田の原川を味方に付けて
●湯宿「新明館」
この日、世話になる宿は「新明館」である。
この宿のご主人が黒川温泉を全国へ知らしめた人達のキーマンだとは有名な話である。
宿は地蔵湯など建物が密集する対岸に有り、川に沿って細長い敷地の為、朱塗り欄干の橋を渡ると、直ぐに玄関だ。
土間脇の受付カウンターで記帳し部屋へ通される。旅館内部の雰囲気は柱や梁、建具など木部は黒に近い茶褐色、壁は黄土色の田舎家を思わせる内装で、通された客室も上品な田舎風の内装であり、場所は二階の川側の角部屋、なかなか良い部屋なので満足!。

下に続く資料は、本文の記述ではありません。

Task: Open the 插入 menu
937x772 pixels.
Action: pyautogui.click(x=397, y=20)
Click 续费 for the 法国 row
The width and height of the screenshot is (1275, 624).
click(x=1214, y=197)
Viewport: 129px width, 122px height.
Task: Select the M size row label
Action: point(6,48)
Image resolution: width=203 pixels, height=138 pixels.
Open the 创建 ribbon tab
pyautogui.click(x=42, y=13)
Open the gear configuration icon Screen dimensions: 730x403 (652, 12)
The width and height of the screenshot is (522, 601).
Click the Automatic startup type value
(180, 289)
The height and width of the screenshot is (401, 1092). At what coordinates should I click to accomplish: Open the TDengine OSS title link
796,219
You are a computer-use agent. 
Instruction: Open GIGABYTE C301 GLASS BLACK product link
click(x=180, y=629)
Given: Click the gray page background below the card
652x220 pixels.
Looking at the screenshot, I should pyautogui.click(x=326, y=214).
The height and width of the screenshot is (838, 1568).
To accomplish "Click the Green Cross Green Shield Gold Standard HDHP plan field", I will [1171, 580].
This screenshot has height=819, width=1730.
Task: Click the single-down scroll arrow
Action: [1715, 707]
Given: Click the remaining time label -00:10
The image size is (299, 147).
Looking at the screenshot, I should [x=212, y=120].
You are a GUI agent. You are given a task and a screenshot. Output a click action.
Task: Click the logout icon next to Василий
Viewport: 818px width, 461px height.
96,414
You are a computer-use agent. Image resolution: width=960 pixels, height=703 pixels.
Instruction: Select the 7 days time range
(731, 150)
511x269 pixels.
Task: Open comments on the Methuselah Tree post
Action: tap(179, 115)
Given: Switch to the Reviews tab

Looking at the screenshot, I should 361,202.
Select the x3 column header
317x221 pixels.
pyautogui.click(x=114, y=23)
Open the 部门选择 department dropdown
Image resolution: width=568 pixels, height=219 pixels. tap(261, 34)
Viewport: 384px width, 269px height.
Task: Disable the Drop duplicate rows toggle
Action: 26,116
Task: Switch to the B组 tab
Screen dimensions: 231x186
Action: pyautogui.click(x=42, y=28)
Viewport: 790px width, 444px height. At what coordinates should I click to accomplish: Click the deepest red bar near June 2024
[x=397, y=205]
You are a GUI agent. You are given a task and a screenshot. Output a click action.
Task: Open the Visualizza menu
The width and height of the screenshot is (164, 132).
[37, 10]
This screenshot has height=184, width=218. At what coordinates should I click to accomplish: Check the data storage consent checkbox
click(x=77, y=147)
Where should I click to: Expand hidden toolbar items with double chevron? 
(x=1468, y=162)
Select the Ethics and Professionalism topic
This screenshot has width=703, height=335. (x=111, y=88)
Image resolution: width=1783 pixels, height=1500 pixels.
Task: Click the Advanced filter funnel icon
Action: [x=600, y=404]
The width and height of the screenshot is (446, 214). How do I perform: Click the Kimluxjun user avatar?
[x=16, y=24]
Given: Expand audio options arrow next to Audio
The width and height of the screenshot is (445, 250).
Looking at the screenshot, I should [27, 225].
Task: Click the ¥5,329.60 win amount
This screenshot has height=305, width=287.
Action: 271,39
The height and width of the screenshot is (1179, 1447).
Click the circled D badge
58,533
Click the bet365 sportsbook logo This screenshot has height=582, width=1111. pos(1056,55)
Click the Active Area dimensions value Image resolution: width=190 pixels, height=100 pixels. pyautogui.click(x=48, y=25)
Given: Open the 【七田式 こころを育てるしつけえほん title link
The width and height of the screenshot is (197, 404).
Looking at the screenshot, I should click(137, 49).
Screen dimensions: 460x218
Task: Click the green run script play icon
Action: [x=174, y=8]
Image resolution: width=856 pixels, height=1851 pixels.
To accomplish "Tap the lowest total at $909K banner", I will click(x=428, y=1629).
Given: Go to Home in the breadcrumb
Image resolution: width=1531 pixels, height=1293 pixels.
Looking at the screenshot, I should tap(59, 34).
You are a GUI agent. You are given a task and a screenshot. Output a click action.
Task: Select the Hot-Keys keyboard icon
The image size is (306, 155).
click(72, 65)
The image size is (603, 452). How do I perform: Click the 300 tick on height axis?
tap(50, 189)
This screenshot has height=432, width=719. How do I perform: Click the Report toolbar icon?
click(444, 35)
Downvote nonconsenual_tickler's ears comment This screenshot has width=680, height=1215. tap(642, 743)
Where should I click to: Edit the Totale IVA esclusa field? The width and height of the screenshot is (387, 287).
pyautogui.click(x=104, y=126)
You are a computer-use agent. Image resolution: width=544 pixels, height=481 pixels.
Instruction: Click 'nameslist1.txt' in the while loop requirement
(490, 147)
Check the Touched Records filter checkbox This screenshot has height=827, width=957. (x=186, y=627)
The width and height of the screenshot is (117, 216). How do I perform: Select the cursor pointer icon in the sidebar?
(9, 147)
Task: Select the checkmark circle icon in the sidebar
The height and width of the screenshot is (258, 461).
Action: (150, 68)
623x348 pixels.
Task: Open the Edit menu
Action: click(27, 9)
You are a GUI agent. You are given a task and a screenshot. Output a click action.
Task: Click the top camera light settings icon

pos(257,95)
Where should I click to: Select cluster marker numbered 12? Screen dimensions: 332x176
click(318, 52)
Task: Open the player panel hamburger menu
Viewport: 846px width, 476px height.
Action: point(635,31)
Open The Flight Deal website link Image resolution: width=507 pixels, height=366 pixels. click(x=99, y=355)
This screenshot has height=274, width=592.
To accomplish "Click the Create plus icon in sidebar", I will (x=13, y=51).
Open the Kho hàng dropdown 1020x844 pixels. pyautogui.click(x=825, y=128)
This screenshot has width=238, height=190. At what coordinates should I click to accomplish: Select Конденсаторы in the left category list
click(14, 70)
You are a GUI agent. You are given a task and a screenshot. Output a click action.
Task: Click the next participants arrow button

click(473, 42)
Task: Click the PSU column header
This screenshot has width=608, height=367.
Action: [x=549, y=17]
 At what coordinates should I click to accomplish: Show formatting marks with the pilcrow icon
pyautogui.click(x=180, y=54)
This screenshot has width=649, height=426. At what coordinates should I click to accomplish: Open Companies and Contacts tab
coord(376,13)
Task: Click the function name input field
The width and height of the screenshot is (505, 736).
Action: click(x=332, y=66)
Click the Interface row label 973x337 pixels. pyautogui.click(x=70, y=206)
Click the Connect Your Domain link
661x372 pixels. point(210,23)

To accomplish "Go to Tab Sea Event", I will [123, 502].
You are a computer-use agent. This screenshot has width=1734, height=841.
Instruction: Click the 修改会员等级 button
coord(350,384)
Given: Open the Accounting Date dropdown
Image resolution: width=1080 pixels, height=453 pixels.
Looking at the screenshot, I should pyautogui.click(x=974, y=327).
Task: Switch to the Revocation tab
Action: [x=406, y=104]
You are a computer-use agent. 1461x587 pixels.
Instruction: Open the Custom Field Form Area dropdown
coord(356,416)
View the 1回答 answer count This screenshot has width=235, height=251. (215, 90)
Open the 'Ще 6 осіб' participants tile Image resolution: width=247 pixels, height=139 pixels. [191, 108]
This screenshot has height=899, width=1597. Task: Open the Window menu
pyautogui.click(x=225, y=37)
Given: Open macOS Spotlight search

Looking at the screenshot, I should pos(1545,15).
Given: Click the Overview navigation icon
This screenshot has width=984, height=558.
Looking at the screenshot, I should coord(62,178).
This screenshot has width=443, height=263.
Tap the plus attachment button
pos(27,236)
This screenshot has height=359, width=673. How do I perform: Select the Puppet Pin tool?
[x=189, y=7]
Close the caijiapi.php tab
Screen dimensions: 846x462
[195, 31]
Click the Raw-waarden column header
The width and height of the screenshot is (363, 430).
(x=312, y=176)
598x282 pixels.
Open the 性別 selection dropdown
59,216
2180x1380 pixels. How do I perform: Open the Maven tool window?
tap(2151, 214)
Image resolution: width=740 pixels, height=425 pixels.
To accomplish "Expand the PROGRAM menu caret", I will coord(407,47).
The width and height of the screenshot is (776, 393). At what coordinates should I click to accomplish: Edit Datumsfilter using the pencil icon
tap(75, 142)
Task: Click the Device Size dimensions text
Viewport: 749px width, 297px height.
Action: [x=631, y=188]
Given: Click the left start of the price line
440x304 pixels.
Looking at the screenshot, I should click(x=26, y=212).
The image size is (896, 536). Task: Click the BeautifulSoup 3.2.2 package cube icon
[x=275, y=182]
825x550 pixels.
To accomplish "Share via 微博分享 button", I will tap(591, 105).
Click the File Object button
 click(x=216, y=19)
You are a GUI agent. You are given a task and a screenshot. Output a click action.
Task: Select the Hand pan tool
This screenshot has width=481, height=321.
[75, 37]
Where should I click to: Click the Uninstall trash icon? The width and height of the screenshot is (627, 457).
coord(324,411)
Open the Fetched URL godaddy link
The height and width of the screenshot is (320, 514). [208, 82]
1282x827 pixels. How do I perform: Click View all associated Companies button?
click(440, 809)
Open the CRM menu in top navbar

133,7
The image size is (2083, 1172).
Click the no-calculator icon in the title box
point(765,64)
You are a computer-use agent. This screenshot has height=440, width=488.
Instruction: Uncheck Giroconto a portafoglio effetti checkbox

次に風呂だが、男女別々の浴室が有り、外部に家族風呂、混浴の露天風呂と伝説の洞窟風呂の3箇所が狭い川岸に作り込まれていた。そしてもう一箇所、旅館の裏山の斜面の中腹に山の露天風呂が有り、こちらは予約制だ。
食事については、専用の部屋に通されるのだが、屋根付きの橋で川を渡り雰囲気を盛り上げるような演出と感じた。
また食事処は大広間ではあるが、客ごとに専用の囲炉裏を設えた作りで、炭火焼料理の給餌を補うスタッフさん達の爽やかな気配りに好感が持てる。
因みに、この食事処は地蔵湯の裏側に位置し屋根を駐車場としている。
厳しい敷地条件を逆手にとり、川をも宿の空間として取り込み、最大限に活用する!。さらに感心させたのは、露天風呂に至る路地のような庭作りにおいて、外からは観られにくく、露地内からは川を感じさせつつ、対岸の建物等の人工物を、東屋や薪棚、植栽などで上手く隠しつつ。絶妙な庭作りをしていた。
このように工夫を重ね、客を持て成す真摯な姿勢に満ちた宿は、接客業を生業にする者にとって目指すべき姿と感じた。